● EXERCISE INSTRUCTIONS:
Extract the lines of the data starting at the line containing "Where should I" and ending at the end of the data, reproducing them verbatim and including both ends. Omit the pictures from your answer.

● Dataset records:
◆ ◆ ◆ ◆

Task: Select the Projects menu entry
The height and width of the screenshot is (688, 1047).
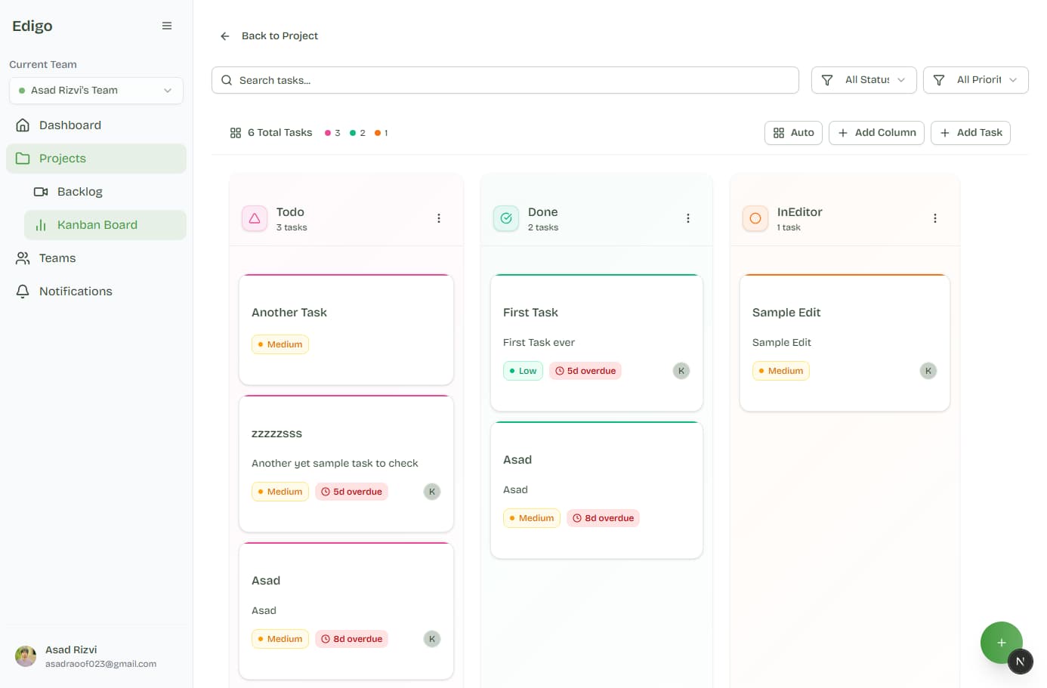Action: pos(63,159)
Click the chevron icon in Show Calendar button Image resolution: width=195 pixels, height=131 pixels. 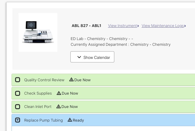click(x=79, y=57)
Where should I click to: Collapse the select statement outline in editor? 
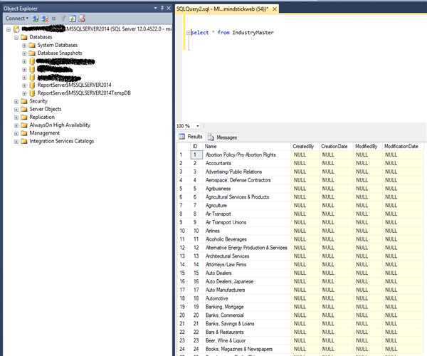click(x=186, y=33)
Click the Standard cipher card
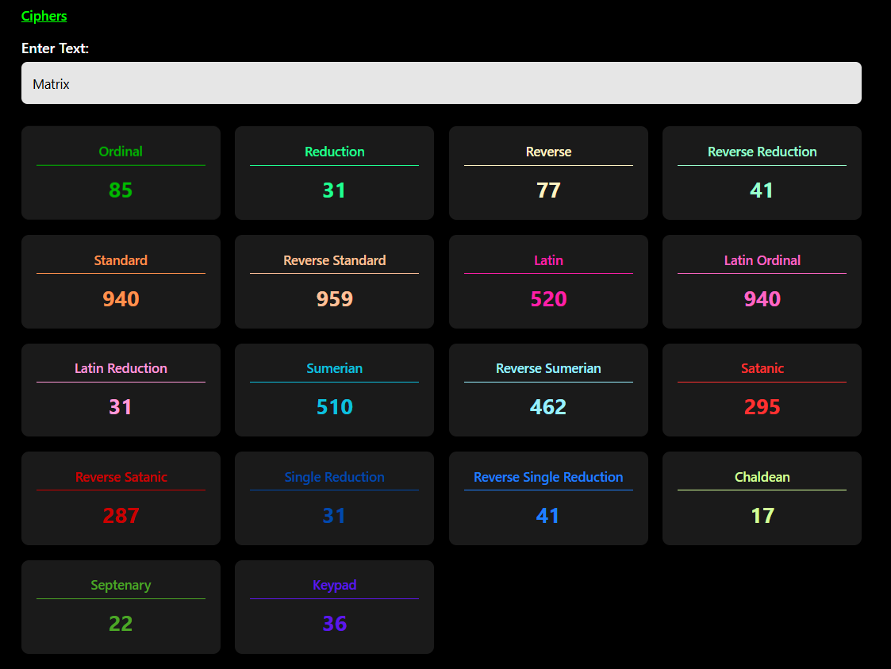 click(121, 282)
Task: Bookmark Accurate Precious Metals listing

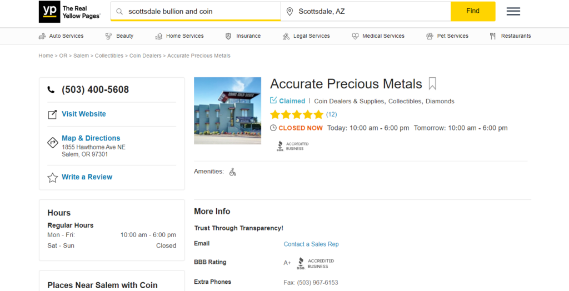Action: tap(432, 84)

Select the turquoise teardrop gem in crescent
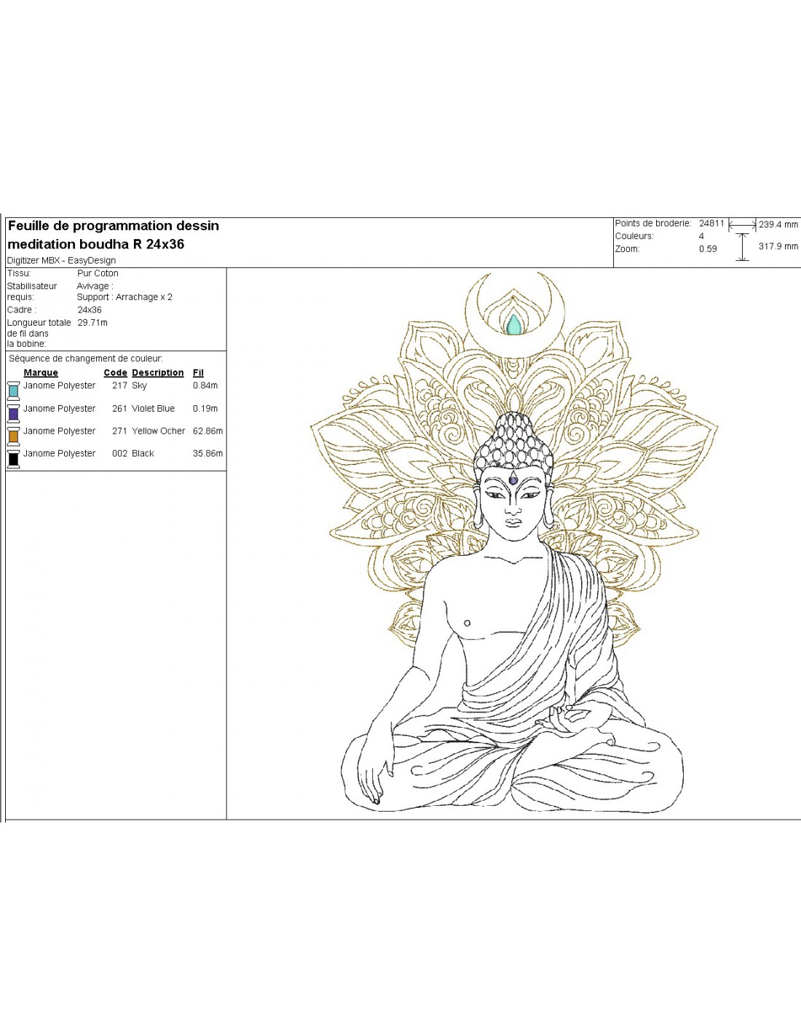click(x=515, y=324)
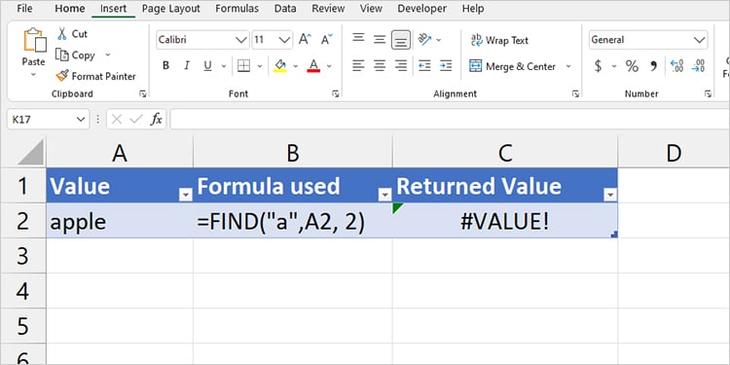Click the Increase Decimal icon

tap(676, 66)
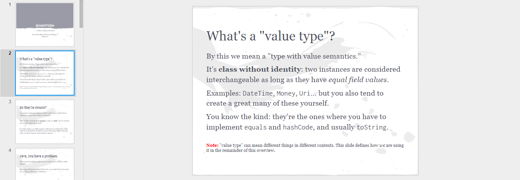Click slide number 4 in the filmstrip
This screenshot has height=180, width=520.
[10, 150]
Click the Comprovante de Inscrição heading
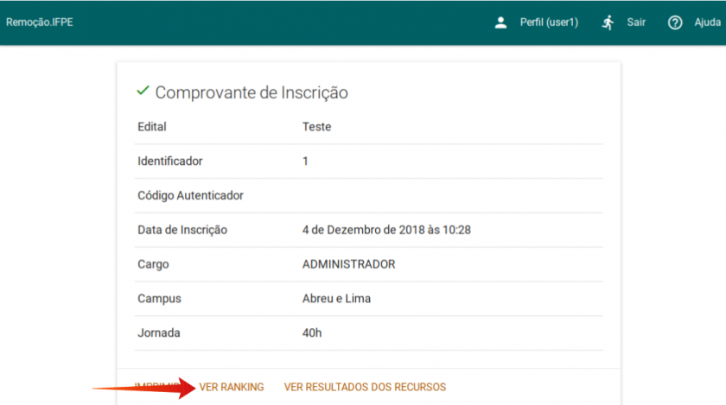Image resolution: width=726 pixels, height=405 pixels. coord(252,92)
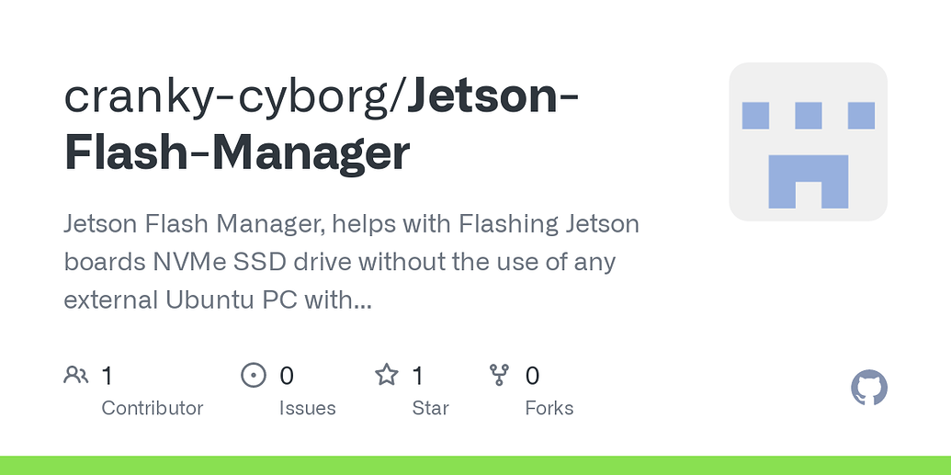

◆ ◆ ◆ ◆

● COMPLETE ANSWER:
Where should I click to: Collapse the select statement outline in editor? 
click(x=186, y=33)
Click the Standard cipher card
 click(121, 282)
Task: Bookmark Accurate Precious Metals listing

Action: tap(432, 84)

Select the turquoise teardrop gem in crescent
click(x=515, y=324)
Click the Increase Decimal icon

tap(676, 66)
Click slide number 4 in the filmstrip
This screenshot has height=180, width=520.
[10, 150]
Click the Comprovante de Inscrição heading
Image resolution: width=726 pixels, height=405 pixels. coord(252,92)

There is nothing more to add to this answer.